--- START ---
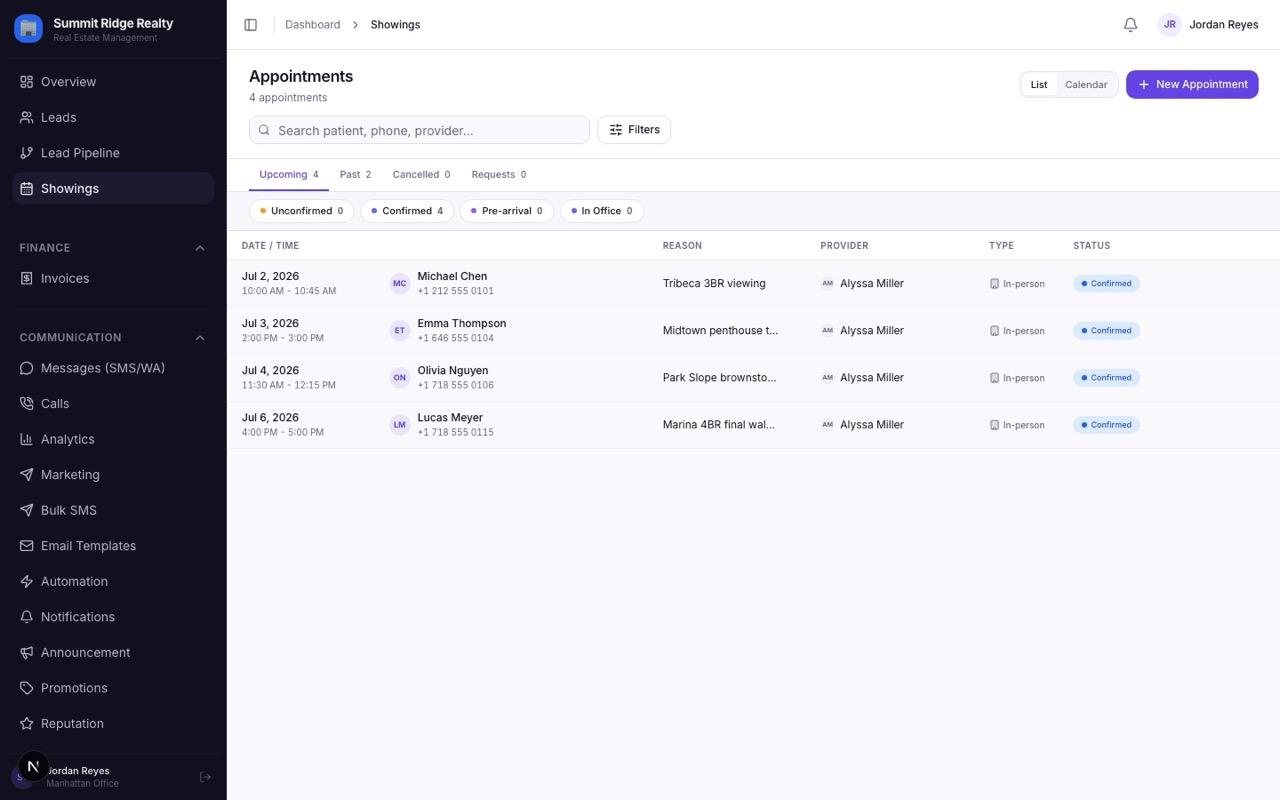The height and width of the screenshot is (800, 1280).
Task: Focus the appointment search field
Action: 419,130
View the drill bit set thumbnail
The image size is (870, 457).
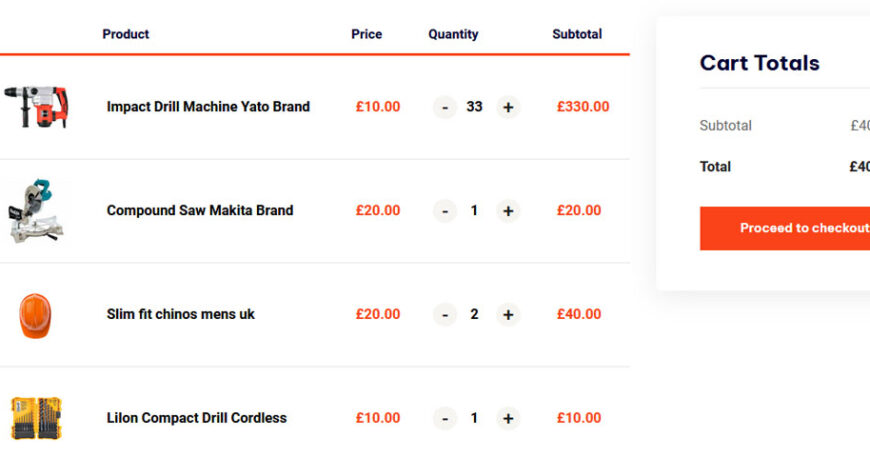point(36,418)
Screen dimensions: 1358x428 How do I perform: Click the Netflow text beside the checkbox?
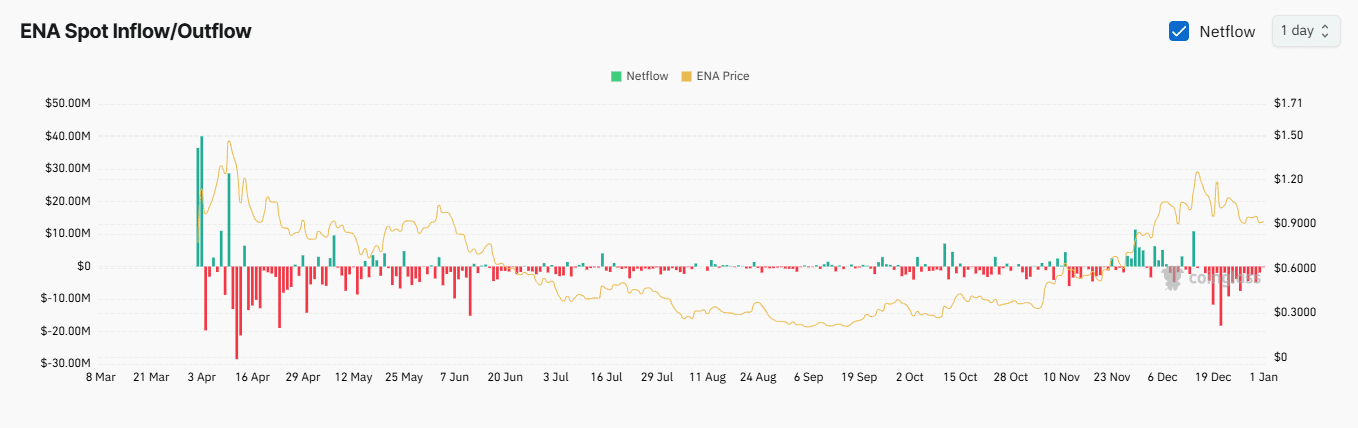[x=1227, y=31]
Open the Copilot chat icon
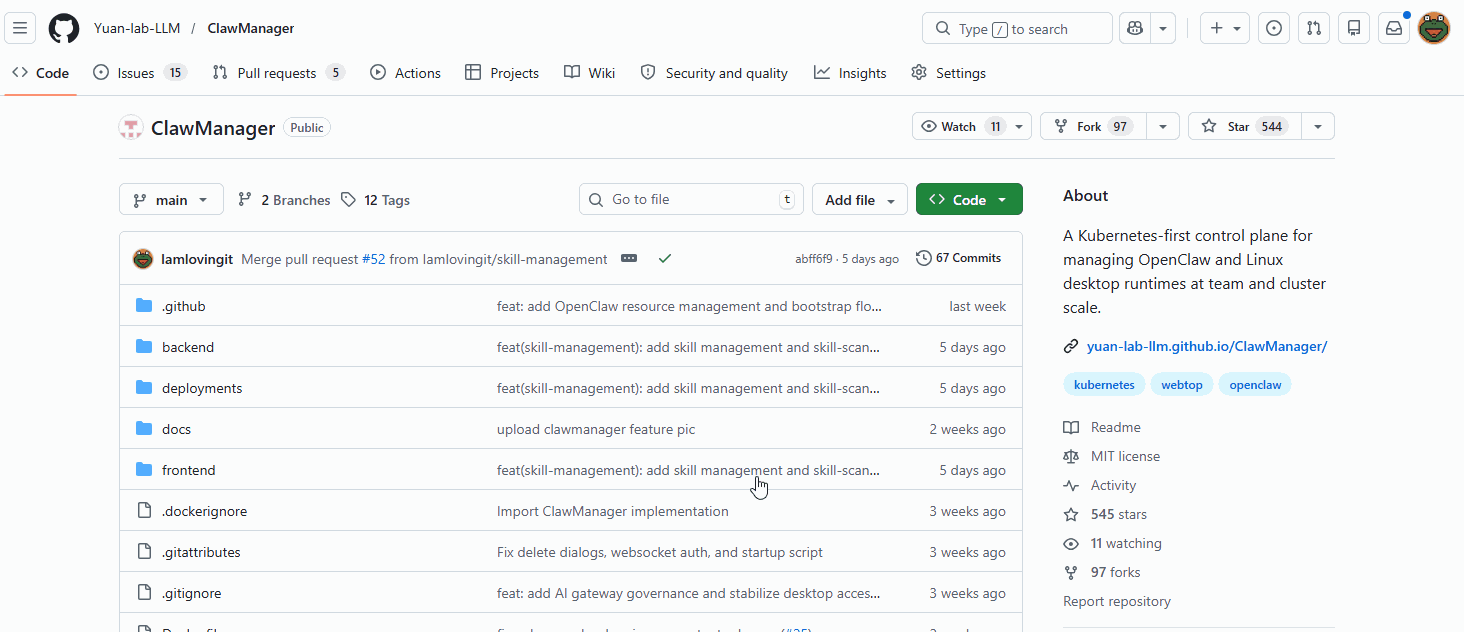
--- END ---
**Task statement**.
From the line with "View the drill bit set thumbnail" to the final line of the entries above, reproduce each line exactly and nothing else; the pictures stay out.

**Reply to the task**.
View the drill bit set thumbnail
The image size is (870, 457).
point(36,418)
Screen dimensions: 1358x428 How do I perform: Click the Netflow text beside the checkbox?
[x=1227, y=31]
Open the Copilot chat icon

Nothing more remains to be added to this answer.